E, a tudo isso poderíamos acrescentar:
d) que hoje em dia o dinheiro também é invisível, como Deus, apesar de seu poder e onipresença. Resumindo: se o dinheiro é o último ponto de referência, também se pode falar dele como “o ser necessário” (clássico termo metafísico para designar a Deus).
2 – Tudo isso coloca em destaque a não neutralidade do dinheiro, que já não é um mero instrumento prático de intercâmbio, como querem os teóricos neoliberais. Também levanta uma questão muito séria em relação à legitimidade do empréstimo a juros, cuja história tem três etapas:
a) Tanto na Bíblia quando no mundo Greco-romano era considerado imoral: Aristóteles qualificava a usura como o mais baixo dos vícios, comparando-a ao proxenetismo que aproveita a necessidade do outro para o enriquecimento próprio. Ao pedir emprestado um quilo de batatas não é justo que obriguem a me devolver um quilo e meio. Por que haveria de ser lícito se peço dinheiro ao invés de batatas?
b) No alvorecer do capitalismo, o dinheiro torna-se uma oportunidade para criar riqueza: se te empresto um dinheiro evito de comprar com ele um campo onde poderia cultivar, ou montar uma pequena indústria. Nesse sentido, o empréstimo me priva de um benefício e parece legítimo que, ao devolvê-lo, me dê alguma compensação pelo lucro perdido.
c) Com a economia especulativa financeira, a coisa volta a mudar: o dinheiro já não é uma oportunidade para que eu crie, mas ele mesmo é fecundo: com menos riscos e com porcentagens de lucros mais altas. Isso pode ser uma grande mentira, mas “funciona” até que se instale a crise. Pois bem: assim como, no início do primeiro capitalismo não se viu que o empréstimo a juros mudaria de modo significado, de forma que continuaram o proibindo; agora nem se vê que, no capitalismo financeiro, os juros voltam a mudar de significado, e continua-se o permitindo.
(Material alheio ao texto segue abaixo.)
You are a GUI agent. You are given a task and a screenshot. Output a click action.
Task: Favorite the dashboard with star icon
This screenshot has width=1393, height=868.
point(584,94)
Segundo a tese de Benjamin sobre o capitalismo como religião de culpa, agora o juros se relacionam com o empréstimo, o que é a penitência em relação à culpa.
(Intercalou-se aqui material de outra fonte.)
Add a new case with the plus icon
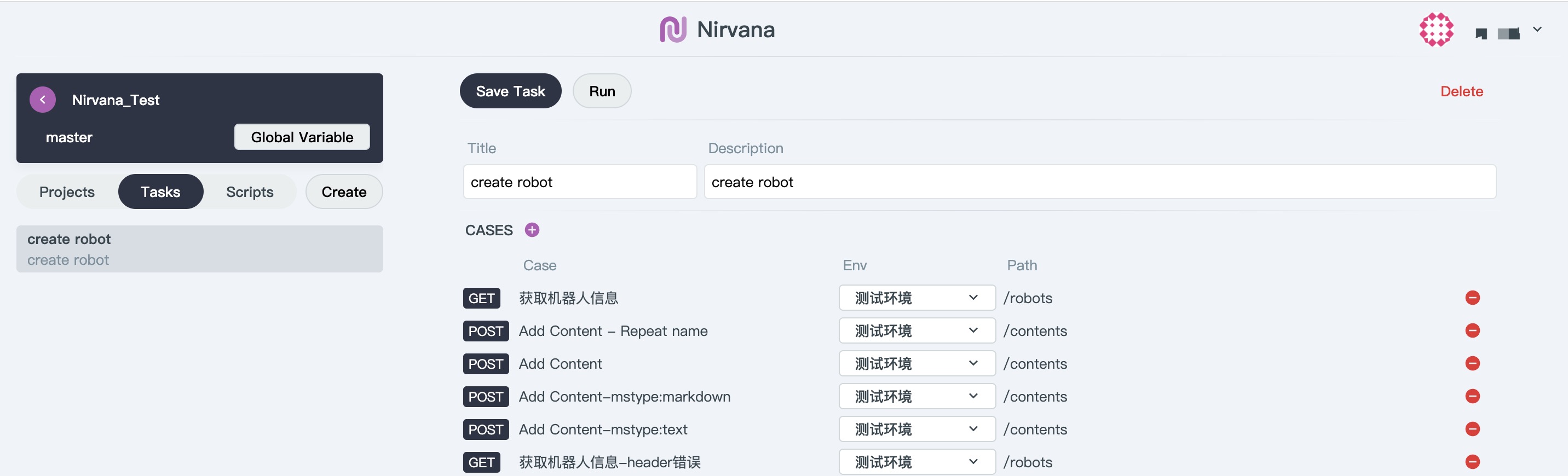 pyautogui.click(x=532, y=230)
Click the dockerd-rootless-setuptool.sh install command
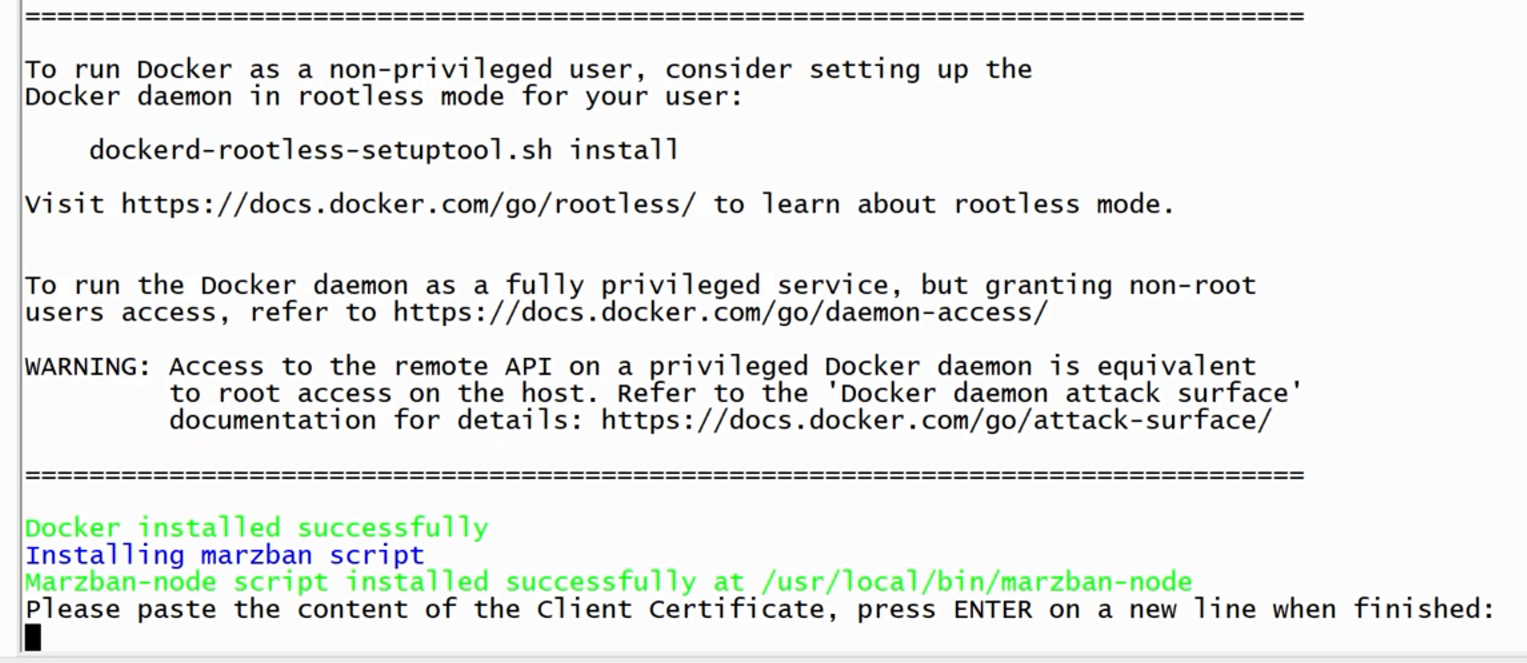Screen dimensions: 1527x663 (x=384, y=150)
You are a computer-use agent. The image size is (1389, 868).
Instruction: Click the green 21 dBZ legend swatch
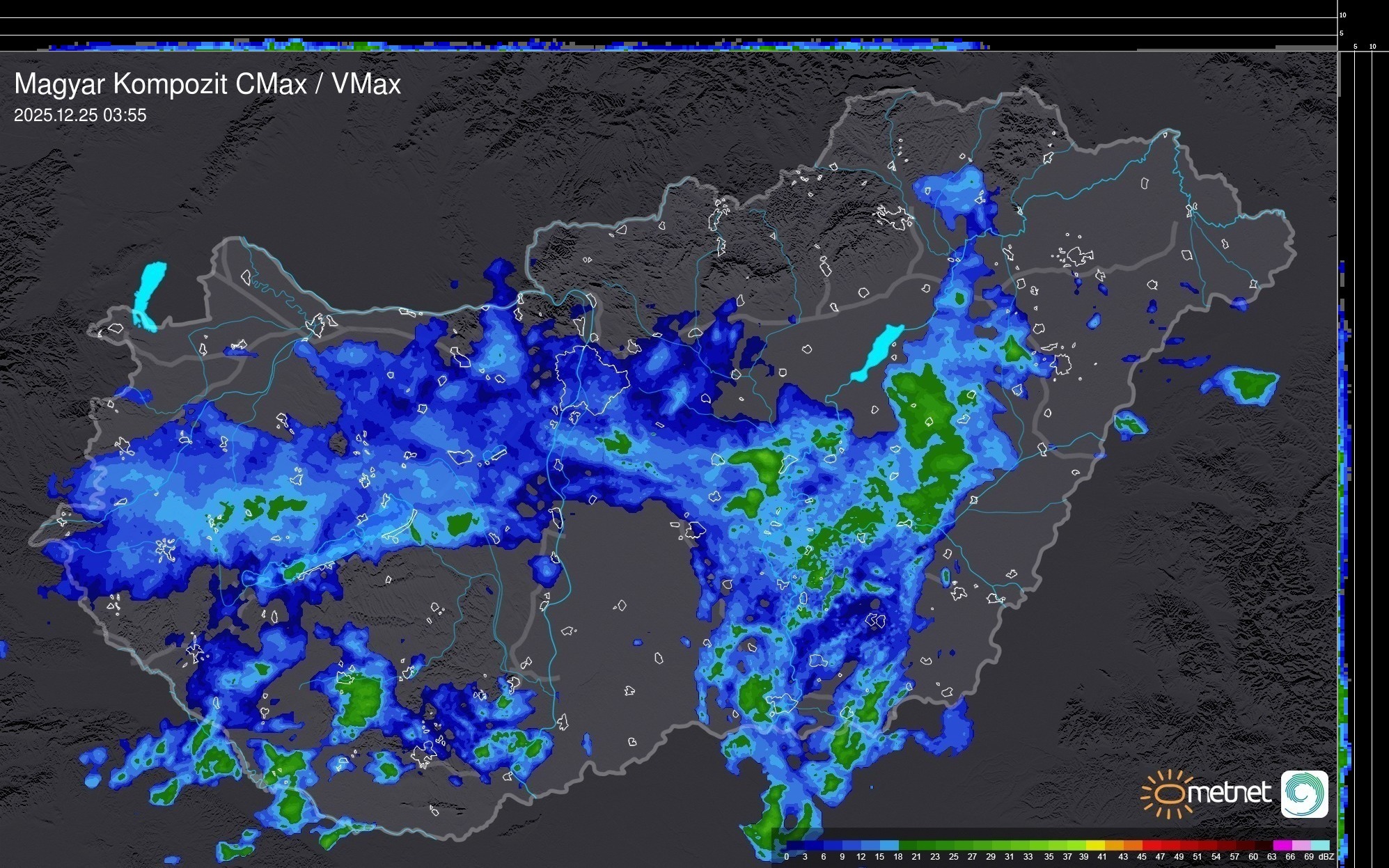click(x=927, y=845)
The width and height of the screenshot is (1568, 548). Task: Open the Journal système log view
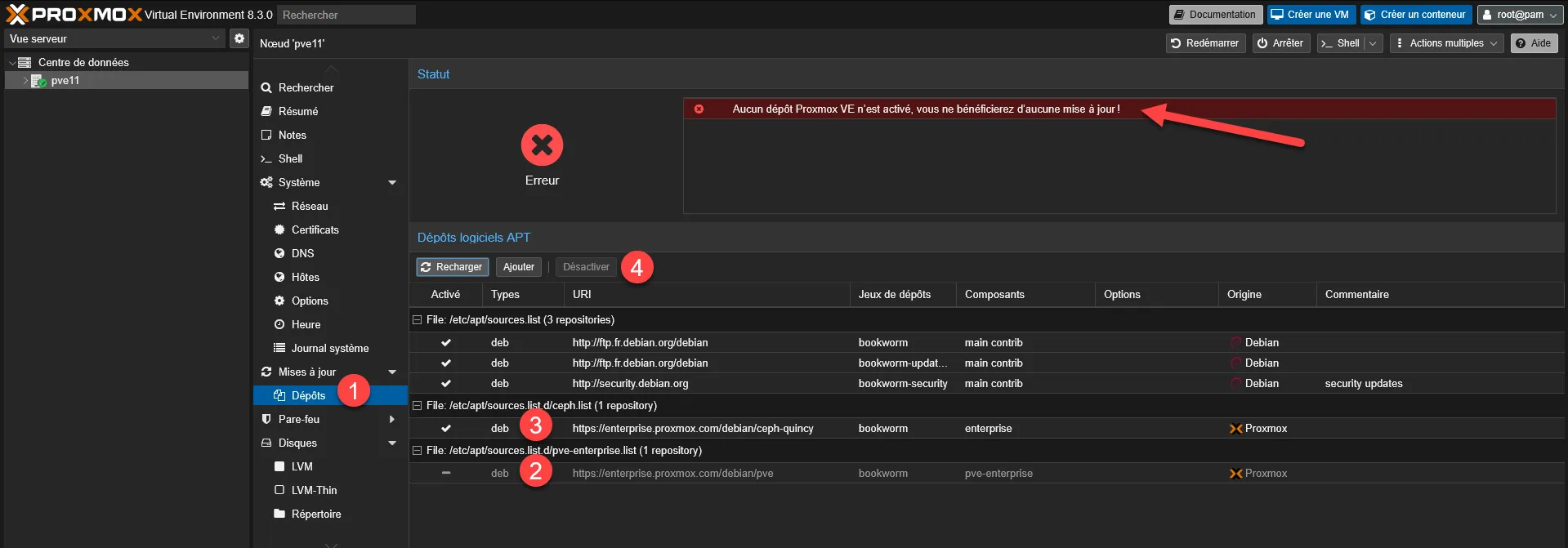[329, 348]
Deixemos esse problema para o futuro e voltemos a Keynes. Do que foi dito anteriormente deduz-se que o nosso sistema tem dois grandes efeitos: é incapaz de criar emprego e reparte injustamente a riqueza e os lucros. Dois efeitos ou duas desautorizações totais?
4 – Tudo o que foi dito anteriormente nada foi percebido com tanta clareza como o fez Lutero, quando já havia amanhecido o capitalismo. Acreditar em Deus é confiar Nele, mas nós temos substituído a confiança pelo culto: confiamos nosso futuro ao dinheiro, e a Deus fazemos procissões e templos que “não chegam até o céu”. Por isso, em seu Grande Catecismo, Lutero trata do dinheiro ao comentar não o sétimo mandamento, mas o primeiro: porque o dinheiro é “o ídolo mais comum na terra”.
Segundo Lutero, a comunidade cristã deveria ser um âmbito onde não regeriam as leis da economia monetária. Os cristãos deveriam se manifestar ao Deus verdadeiro com sua conduta em questões econômicas. Por isso acrescenta: “sempre disse que os cristãos são pessoas raras na terra”. Contudo essa raridade permite compreender que a frase de Jesus (“não podeis servir a Deus e ao dinheiro”) tem uma tradução leiga bem clara: não podeis servir ao homem e ao dinheiro.